Thursday, June 21, 2007

query: real estate final walk-thru property altered

I'll bet THAT was disappointing.

Thanks for the query because you raise a perfect case demonstrating why a final walk-thru prior to closing is so very important.

Buying a piece of real estate is like a marriage. It's really better to resolve issues before you say "I do." Do all your homework BEFORE you close.

Let's say you have the horrible experience of finding major alterations in a final walk-thru. Just imagine how much more horrible that situation would have been if you closed and THEN found major alterations. Once you close, you lose your leverage with the seller. If you find big problems in the final walk-thru, you can still negotiate resolution before the seller walks away with the proceeds.

So, let's talk about a final walk-thru. We need to put it into perspective. You must be realistic and bear in mind that the final walk-thru is not your time to do a home inspection. A home inspection is done early in the transaction, not at the last minute. If you neglected to have the home thoroughly vetted and at the last minute start lookly more closely than you have before, I just don't think that's fair. In my mind, the purpose of the final walk-thru is to make certain that the seller hasn't altered the house, hasn't removed any features or chattels that were to remain, and that the house hasn't suffered any damage since your last inspection.

If you find that the seller has made alterations or removed items that you expected would remain or the house has suffered some kind of damage, you must negotiate with the seller for resolution before you close.

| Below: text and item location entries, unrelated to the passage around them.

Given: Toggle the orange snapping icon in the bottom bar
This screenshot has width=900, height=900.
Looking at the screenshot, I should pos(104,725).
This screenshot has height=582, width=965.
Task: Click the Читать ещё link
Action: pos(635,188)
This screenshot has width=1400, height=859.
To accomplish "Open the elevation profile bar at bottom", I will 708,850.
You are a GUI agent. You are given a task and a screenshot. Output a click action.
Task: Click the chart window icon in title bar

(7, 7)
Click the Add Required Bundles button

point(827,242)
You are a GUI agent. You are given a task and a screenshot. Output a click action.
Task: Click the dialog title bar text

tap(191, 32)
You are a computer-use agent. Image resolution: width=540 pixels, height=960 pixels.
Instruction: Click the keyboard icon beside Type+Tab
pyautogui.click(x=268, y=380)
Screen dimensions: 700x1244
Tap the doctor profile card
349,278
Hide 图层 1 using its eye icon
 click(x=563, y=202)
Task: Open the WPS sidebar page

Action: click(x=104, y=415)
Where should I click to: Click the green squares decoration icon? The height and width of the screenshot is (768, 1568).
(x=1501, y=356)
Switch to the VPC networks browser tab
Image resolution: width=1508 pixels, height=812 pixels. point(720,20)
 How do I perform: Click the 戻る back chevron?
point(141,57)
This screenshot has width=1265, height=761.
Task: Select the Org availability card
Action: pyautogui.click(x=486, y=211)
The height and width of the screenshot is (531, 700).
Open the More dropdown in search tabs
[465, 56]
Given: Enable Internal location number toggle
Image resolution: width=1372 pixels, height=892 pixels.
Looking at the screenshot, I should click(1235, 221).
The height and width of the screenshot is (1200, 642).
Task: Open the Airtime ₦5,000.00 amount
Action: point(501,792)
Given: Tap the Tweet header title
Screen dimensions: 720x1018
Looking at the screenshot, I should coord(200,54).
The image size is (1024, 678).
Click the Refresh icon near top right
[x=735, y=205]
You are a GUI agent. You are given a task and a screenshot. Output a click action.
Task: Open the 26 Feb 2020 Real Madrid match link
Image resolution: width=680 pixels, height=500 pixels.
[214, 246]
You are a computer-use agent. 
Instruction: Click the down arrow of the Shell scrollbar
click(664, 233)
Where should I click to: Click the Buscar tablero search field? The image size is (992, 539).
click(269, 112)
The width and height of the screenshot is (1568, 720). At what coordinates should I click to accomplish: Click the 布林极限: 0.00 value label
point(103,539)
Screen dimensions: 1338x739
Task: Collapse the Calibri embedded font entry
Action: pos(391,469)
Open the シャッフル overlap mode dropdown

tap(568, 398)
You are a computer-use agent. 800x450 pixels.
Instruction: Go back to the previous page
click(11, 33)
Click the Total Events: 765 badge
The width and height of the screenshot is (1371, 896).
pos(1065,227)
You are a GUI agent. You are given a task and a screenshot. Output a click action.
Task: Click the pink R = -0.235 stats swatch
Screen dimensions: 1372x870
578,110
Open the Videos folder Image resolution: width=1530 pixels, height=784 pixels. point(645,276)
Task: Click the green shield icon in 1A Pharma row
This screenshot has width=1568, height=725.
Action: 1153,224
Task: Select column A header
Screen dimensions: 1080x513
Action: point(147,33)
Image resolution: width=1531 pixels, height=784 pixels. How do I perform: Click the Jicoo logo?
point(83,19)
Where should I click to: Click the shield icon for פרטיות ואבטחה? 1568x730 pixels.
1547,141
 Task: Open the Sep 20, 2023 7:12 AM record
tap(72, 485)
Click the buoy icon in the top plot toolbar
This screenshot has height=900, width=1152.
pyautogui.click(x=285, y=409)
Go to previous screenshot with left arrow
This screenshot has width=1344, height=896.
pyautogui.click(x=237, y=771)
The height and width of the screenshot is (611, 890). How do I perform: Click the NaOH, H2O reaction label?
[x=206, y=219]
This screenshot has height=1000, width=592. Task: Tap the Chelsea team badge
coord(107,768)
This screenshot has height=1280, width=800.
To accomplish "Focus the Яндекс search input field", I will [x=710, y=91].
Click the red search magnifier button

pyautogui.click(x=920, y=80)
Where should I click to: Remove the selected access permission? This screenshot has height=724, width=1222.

If the matter cannot be resolved prior to closing, you may opt to get a contractor's bid for repair or replacement and have the seller place funds in an escrow pending resolution.

Keep in mind the mortgage lender will want to have a say in any monetary negotiations between buyer and seller. Most mortgage loan guidelines prohibit cash credits from seller to buyer.

From a homebuyer's perspective, it's just so important to buy title insurance, buy a survey, buy a home inspection, and do a final walk-thru. Don't skip any step. Be careful. Work with reputable companies and be well.